_RECORD EXTRACTS_:

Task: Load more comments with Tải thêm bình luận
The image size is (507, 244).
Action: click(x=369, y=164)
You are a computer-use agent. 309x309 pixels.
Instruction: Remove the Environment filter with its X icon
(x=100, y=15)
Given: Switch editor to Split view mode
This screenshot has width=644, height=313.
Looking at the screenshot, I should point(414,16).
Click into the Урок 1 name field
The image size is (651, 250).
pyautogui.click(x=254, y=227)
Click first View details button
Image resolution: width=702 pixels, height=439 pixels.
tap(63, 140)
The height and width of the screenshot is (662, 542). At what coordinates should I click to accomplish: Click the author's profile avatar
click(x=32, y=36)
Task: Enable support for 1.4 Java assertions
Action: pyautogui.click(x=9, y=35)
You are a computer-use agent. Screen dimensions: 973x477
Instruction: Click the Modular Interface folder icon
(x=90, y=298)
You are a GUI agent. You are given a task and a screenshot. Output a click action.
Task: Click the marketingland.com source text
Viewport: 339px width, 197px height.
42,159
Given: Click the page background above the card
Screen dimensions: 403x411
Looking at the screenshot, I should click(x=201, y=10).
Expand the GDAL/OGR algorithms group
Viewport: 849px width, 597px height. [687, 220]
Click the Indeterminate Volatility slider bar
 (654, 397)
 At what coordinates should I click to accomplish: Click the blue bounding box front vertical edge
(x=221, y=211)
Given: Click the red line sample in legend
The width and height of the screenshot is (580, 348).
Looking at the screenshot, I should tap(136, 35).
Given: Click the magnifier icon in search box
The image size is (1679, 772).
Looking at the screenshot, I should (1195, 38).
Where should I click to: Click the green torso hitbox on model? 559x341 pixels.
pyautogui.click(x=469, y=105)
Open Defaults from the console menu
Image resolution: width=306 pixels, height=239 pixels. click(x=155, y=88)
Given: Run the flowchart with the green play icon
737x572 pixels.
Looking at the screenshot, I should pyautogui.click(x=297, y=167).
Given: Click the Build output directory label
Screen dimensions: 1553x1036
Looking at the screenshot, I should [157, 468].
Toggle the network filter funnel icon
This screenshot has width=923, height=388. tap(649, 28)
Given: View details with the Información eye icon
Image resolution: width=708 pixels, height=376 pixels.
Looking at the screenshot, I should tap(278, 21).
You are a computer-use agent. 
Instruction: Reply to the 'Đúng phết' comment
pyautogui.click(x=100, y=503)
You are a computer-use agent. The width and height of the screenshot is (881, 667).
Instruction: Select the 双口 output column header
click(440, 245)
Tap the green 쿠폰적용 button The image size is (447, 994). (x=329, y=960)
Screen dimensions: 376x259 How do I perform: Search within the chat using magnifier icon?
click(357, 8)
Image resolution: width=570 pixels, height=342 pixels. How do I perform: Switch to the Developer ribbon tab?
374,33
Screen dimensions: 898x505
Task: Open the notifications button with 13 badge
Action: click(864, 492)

_TASK REQUIREMENTS_: Starting with the first record, copy everything through the final one exactly.

_FINISHED EXERCISE_:
Task: Load more comments with Tải thêm bình luận
The image size is (507, 244).
Action: click(x=369, y=164)
You are a computer-use agent. 309x309 pixels.
Instruction: Remove the Environment filter with its X icon
(x=100, y=15)
Given: Switch editor to Split view mode
This screenshot has width=644, height=313.
Looking at the screenshot, I should point(414,16).
Click into the Урок 1 name field
The image size is (651, 250).
pyautogui.click(x=254, y=227)
Click first View details button
Image resolution: width=702 pixels, height=439 pixels.
tap(63, 140)
The height and width of the screenshot is (662, 542). At what coordinates should I click to accomplish: Click the author's profile avatar
click(x=32, y=36)
Task: Enable support for 1.4 Java assertions
Action: pyautogui.click(x=9, y=35)
You are a computer-use agent. Screen dimensions: 973x477
Instruction: Click the Modular Interface folder icon
(x=90, y=298)
You are a GUI agent. You are given a task and a screenshot. Output a click action.
Task: Click the marketingland.com source text
Viewport: 339px width, 197px height.
42,159
Given: Click the page background above the card
Screen dimensions: 403x411
Looking at the screenshot, I should click(x=201, y=10).
Expand the GDAL/OGR algorithms group
Viewport: 849px width, 597px height. [687, 220]
Click the Indeterminate Volatility slider bar
 (654, 397)
 At what coordinates should I click to accomplish: Click the blue bounding box front vertical edge
(x=221, y=211)
Given: Click the red line sample in legend
The width and height of the screenshot is (580, 348).
Looking at the screenshot, I should tap(136, 35).
Given: Click the magnifier icon in search box
The image size is (1679, 772).
Looking at the screenshot, I should (1195, 38).
Where should I click to: Click the green torso hitbox on model? 559x341 pixels.
pyautogui.click(x=469, y=105)
Open Defaults from the console menu
Image resolution: width=306 pixels, height=239 pixels. click(x=155, y=88)
Given: Run the flowchart with the green play icon
737x572 pixels.
Looking at the screenshot, I should pyautogui.click(x=297, y=167).
Given: Click the Build output directory label
Screen dimensions: 1553x1036
Looking at the screenshot, I should [157, 468].
Toggle the network filter funnel icon
This screenshot has width=923, height=388. tap(649, 28)
Given: View details with the Información eye icon
Image resolution: width=708 pixels, height=376 pixels.
Looking at the screenshot, I should tap(278, 21).
You are a computer-use agent. 
Instruction: Reply to the 'Đúng phết' comment
pyautogui.click(x=100, y=503)
You are a computer-use agent. The width and height of the screenshot is (881, 667).
Instruction: Select the 双口 output column header
click(440, 245)
Tap the green 쿠폰적용 button The image size is (447, 994). (x=329, y=960)
Screen dimensions: 376x259 How do I perform: Search within the chat using magnifier icon?
click(357, 8)
Image resolution: width=570 pixels, height=342 pixels. How do I perform: Switch to the Developer ribbon tab?
374,33
Screen dimensions: 898x505
Task: Open the notifications button with 13 badge
Action: click(864, 492)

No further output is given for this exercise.